Written problem a:
Rewrite the TensorFlow import theory below from "This theory implements" down to "encodings into Isabelle/HOL.", replacing "Isabelle/HOL" with "Isabelle".

● ● ● ● ●

Theory TensorFlow_Import
section‹Infrastructure for Importing TensorFlow Models›
theory
TensorFlow_Import
imports
Complex_Main
Nano_JSON.Nano_JSON_Main
keywords
"import_TensorFlow" :: thy_decl
and "as"::quasi_command
begin
text‹
In this theory, we implement the core infrastructure for importing models from
TensorFlow.js~\<^cite>‹"smilkov.ea:tensorflowjs:2019"›. This common infrastructure provided a generic
parser for the JSON~\<^cite>‹"ecma:json:2017" and "ietf:rfc8259-json:2017"› representation of
neural networks that can be exported from TensorFlow.js. Actually, TensorFlow.js~\<^cite>‹"smilkov.ea:tensorflowjs:2019"› exports the structure of a neural network (and its configuration
used for training the neural network) as JSON file. The weights and biases are stored
in a binary file to which the JSON file refers to (see 🌐‹https://www.tensorflow.org/js/guide/save_load›
and 🌐‹https://github.com/tensorflow/tfjs/issues/386› for more details).
This theory implements an infrastructure for importing this format, including the decoding
of the binary format storing the weights and biases, into Isabelle/HOL. At its core, the
infrastructure provides a parser for the format used by TensorFlow.js and a mechanism
for hooking datatype packages into it that provide specific encodings into Isabelle/HOL.
As a first example, this theory provides a datatype package that provides a JSON-like
encoding of neural networks (including their weights and biases) using Nano
JSON~\<^cite>‹"brucker:nano-json:2022"›. The implementation used the JSON infrastructure
provided by the AFP entry Nano JSON~\<^cite>‹"brucker:nano-json:2022"›.
›
subsection‹Encoder›
ML‹
signature TENSORFLOW_TYPE = sig
datatype activationT = Linear | BinaryStep | Softsign | Sign | Sigmoid | Swish | Tanh | Relu | Gelu
| GRelu | Softplus | Elu | Selu | Exponential | Hard_sigmoid
| Softmax | Softmax_taylor | Sigmoid_taylor
datatype layerT = Dense | InputLayer | OutputLayer
type 'a layer = {
activation: activationT option,
bias: 'a list, units: int,
layer_type: layerT,
name: string,
weights: 'a list list
}
end
›
ML_file‹Tools/TensorFlow_Type.ML›
text‹
The ML structure @{ML_structure ‹TensorFlow_Type:TENSORFLOW_TYPE› } provides the core datatypes
required for the TensorFlow.js import:
▪ @{ML_type ‹TensorFlow_Type.activationT›}: this datatype enumerates the currently supported
activation functions (see~\autoref{tab:tensorflow-activation} for a mapping of their
names used by our formalization).
▪ @{ML_type ‹TensorFlow_Type.layerT›}: This datatype enumerates the currently supported layer types
of TensorFlow.
▪ @{ML_type ‹'a TensorFlow_Type.layer›}: This record captures the properties of a layer that are
extracted from the JSON provided by TensorFlow.js.

● ● ● ● ●

Written problem b:
Copy out the rows below exactly, everything from the line containing "This screenshot has height=664, width=881." down to the line containing "tap(170, 492)", including both of those lines.

● ● ● ● ●

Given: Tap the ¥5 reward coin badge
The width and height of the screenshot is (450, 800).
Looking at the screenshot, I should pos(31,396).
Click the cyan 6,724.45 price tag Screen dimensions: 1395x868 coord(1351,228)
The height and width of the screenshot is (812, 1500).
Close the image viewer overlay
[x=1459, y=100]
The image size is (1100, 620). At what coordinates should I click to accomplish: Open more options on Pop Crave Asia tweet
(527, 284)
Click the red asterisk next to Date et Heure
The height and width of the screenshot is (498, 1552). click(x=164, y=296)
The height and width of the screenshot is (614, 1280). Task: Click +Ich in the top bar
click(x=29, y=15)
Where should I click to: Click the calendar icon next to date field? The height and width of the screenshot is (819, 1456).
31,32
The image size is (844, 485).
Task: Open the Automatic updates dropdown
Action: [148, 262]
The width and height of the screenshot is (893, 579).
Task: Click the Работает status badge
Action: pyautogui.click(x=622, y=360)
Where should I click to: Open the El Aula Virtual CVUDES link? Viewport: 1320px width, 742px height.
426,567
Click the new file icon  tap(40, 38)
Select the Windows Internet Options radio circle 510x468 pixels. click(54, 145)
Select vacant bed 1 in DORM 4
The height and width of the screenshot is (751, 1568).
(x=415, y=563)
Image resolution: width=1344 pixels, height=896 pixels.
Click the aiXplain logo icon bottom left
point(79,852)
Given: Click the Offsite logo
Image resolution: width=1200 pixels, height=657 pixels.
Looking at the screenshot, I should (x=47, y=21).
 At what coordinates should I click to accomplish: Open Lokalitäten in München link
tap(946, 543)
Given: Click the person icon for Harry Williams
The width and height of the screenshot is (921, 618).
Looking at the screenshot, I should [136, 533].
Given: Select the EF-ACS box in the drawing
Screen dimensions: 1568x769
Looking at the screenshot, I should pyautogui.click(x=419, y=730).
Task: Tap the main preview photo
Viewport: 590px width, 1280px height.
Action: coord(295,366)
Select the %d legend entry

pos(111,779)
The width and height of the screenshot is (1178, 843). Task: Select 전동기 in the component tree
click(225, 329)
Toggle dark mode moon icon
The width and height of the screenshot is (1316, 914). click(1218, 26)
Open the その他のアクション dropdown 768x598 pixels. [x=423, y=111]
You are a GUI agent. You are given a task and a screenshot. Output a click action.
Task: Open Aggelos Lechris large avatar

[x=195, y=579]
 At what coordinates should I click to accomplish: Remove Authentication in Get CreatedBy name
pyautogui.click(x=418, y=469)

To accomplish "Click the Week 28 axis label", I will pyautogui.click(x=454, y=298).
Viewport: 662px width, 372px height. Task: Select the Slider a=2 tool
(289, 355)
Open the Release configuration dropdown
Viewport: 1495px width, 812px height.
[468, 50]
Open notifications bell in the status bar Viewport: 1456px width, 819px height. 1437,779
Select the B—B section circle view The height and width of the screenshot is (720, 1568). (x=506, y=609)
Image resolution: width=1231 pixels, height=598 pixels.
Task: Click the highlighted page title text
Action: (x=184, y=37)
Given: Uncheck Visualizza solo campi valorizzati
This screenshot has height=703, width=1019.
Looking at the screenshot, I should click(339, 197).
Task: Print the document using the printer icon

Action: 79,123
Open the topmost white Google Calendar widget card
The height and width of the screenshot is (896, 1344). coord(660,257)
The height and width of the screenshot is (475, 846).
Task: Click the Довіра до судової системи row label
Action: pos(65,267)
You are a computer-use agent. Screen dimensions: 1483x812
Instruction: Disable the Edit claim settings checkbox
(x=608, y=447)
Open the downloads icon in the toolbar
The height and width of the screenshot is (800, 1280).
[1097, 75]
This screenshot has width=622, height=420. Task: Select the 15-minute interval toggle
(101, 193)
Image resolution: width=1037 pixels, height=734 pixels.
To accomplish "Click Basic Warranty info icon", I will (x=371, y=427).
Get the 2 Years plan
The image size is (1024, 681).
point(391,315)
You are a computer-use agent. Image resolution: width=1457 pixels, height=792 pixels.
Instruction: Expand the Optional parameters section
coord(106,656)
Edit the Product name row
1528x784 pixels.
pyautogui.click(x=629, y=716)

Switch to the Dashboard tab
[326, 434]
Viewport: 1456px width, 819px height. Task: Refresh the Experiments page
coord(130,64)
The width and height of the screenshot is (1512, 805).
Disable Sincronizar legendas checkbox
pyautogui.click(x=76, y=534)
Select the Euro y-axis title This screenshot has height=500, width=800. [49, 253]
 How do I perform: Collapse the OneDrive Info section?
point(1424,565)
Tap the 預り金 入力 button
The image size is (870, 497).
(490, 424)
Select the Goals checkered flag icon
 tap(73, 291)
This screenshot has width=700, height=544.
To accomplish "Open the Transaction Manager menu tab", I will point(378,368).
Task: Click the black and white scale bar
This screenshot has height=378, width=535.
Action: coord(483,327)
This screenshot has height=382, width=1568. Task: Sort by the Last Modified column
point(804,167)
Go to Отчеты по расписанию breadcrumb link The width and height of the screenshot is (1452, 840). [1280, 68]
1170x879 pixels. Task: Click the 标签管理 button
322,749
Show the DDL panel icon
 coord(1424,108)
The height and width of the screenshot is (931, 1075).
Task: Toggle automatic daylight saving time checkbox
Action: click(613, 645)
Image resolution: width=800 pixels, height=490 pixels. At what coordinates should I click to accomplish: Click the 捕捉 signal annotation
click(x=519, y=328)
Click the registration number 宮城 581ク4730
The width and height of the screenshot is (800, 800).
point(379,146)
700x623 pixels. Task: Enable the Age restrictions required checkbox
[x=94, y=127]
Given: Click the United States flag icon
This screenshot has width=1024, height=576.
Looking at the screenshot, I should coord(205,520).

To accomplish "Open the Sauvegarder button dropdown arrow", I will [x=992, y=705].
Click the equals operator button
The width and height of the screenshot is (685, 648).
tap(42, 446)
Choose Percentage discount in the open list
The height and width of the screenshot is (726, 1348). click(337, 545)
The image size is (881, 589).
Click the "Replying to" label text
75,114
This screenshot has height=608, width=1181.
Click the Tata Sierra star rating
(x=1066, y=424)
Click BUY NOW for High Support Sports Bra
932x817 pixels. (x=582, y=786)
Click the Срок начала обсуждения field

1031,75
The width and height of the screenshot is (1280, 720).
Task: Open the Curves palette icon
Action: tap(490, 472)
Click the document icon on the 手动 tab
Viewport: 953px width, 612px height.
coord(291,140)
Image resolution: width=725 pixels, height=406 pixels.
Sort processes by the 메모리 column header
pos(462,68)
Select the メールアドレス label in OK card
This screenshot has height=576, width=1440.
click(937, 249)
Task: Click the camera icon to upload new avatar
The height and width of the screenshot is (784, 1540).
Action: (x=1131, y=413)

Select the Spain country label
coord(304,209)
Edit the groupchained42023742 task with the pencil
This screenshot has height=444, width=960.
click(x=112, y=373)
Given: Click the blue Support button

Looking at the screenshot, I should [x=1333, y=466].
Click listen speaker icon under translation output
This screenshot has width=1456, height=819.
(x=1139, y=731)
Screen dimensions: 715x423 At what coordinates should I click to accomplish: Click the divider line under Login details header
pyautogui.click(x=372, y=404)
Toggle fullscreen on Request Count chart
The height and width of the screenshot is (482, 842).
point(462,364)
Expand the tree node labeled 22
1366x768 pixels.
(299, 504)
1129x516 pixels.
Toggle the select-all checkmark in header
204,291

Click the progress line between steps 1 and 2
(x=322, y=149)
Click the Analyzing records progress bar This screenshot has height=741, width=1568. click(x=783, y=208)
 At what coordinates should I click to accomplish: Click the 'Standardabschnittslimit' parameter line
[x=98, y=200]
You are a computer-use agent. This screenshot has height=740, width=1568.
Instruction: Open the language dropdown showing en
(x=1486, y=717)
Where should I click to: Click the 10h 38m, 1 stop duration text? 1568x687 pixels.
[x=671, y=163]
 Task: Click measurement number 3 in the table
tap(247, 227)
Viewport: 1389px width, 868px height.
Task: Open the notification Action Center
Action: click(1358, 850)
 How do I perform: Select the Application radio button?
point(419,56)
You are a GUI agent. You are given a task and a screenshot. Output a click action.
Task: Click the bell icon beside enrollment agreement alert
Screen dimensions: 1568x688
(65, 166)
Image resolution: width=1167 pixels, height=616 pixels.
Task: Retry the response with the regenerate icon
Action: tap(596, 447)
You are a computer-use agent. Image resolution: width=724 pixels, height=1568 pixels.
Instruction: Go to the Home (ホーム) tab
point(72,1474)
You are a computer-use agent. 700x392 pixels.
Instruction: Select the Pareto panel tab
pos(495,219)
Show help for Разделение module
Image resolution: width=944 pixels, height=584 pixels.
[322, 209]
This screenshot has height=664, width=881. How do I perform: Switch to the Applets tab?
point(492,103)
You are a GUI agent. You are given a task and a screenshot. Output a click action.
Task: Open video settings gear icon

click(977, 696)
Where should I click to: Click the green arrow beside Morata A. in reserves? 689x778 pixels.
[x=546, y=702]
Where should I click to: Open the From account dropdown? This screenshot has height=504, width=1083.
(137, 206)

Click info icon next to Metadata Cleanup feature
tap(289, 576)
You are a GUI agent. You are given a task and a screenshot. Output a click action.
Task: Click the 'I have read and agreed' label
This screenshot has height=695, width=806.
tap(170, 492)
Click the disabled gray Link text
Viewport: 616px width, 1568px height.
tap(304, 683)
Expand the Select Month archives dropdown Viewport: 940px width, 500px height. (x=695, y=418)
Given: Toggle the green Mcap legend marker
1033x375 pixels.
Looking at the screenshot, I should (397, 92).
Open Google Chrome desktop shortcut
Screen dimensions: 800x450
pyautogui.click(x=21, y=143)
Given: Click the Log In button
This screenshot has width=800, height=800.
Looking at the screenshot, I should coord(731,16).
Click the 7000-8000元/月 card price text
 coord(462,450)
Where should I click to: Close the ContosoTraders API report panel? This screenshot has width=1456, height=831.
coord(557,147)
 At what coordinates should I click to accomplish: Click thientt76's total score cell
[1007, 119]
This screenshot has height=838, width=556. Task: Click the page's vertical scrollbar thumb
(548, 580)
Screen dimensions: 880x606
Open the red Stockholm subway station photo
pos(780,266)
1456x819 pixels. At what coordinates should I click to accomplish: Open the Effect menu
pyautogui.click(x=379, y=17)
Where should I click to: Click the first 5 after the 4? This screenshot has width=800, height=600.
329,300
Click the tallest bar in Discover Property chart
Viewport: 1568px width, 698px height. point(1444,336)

● ● ● ● ●

Correct response a:
This theory implements an infrastructure for importing this format, including the decoding
of the binary format storing the weights and biases, into Isabelle. At its core, the
infrastructure provides a parser for the format used by TensorFlow.js and a mechanism
for hooking datatype packages into it that provide specific encodings into Isabelle.

Correct response b:
This screenshot has height=664, width=881. How do I perform: Switch to the Applets tab?
point(492,103)
You are a GUI agent. You are given a task and a screenshot. Output a click action.
Task: Open video settings gear icon

click(977, 696)
Where should I click to: Click the green arrow beside Morata A. in reserves? 689x778 pixels.
[x=546, y=702]
Where should I click to: Open the From account dropdown? This screenshot has height=504, width=1083.
(137, 206)

Click info icon next to Metadata Cleanup feature
tap(289, 576)
You are a GUI agent. You are given a task and a screenshot. Output a click action.
Task: Click the 'I have read and agreed' label
This screenshot has height=695, width=806.
tap(170, 492)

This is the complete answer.